====== The data

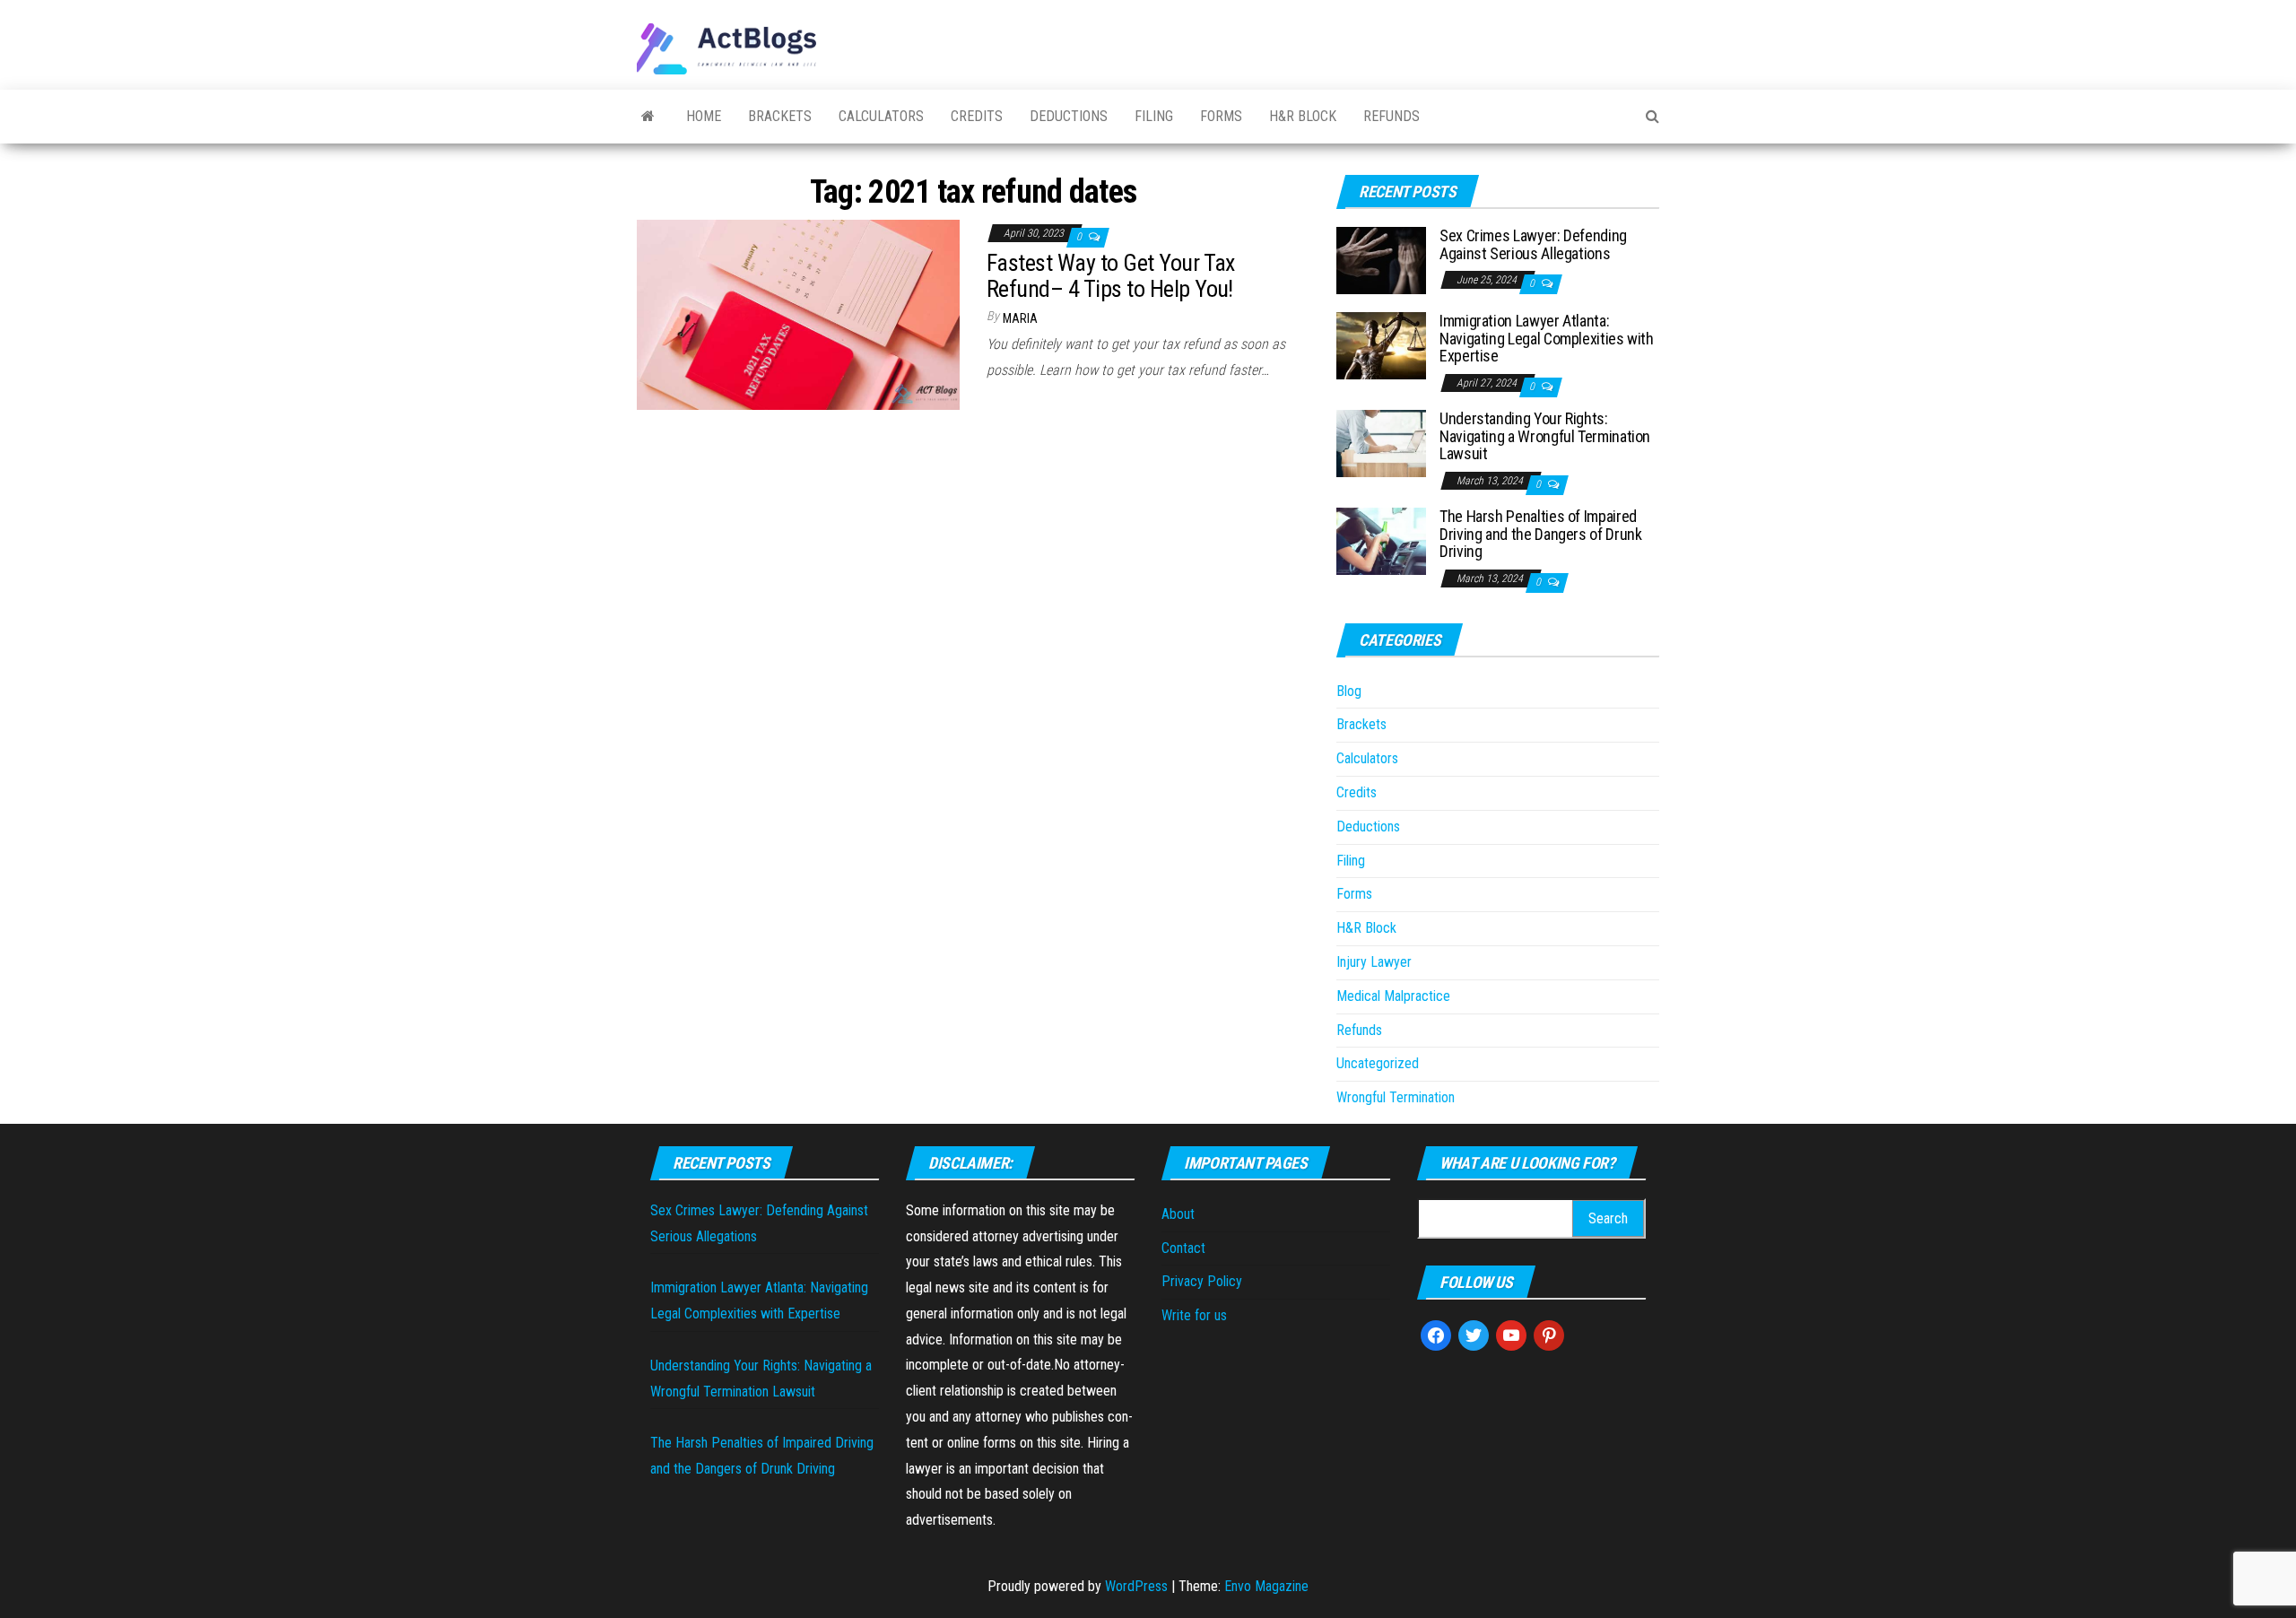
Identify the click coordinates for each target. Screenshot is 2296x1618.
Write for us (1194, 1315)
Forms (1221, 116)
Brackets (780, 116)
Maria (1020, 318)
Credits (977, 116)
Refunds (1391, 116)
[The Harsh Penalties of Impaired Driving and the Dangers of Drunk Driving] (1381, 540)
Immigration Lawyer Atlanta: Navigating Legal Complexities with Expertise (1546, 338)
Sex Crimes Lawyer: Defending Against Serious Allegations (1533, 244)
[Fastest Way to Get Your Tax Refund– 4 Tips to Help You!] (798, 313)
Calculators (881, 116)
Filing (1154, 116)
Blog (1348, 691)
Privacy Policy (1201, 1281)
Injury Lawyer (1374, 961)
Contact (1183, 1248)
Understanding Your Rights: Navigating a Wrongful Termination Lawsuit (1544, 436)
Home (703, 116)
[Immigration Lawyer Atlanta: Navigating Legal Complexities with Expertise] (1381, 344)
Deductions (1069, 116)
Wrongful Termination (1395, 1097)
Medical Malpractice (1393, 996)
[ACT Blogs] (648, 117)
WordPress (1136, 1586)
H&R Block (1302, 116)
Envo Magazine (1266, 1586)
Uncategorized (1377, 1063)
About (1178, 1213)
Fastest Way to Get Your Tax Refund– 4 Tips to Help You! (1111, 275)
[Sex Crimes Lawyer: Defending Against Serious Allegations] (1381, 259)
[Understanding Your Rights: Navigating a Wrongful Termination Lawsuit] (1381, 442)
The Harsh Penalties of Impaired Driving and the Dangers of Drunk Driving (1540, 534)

============
====== The data

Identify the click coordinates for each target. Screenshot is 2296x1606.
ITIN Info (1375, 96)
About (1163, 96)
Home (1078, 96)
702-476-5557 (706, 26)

============
====== The data

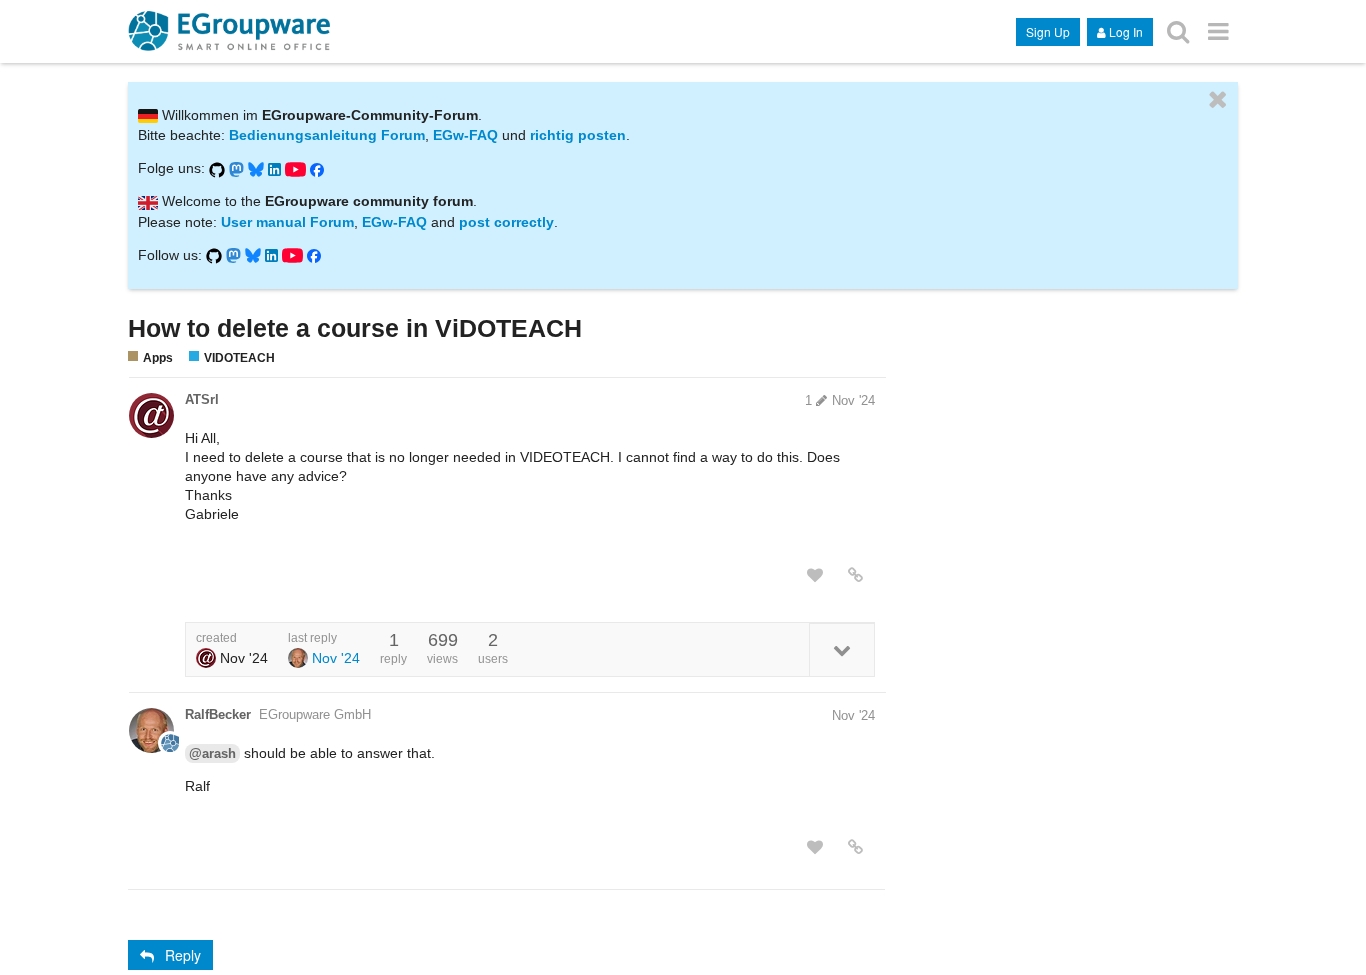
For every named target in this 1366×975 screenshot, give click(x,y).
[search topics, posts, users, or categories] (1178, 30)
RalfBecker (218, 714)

============

Required action –
All lines of the listing that contain the word "each" should be copied out.

Answer section –
Identify the click coordinates for each target. Screenshot is 2296x1618.
Identify the click coordinates for each target. Screenshot is 2296x1606.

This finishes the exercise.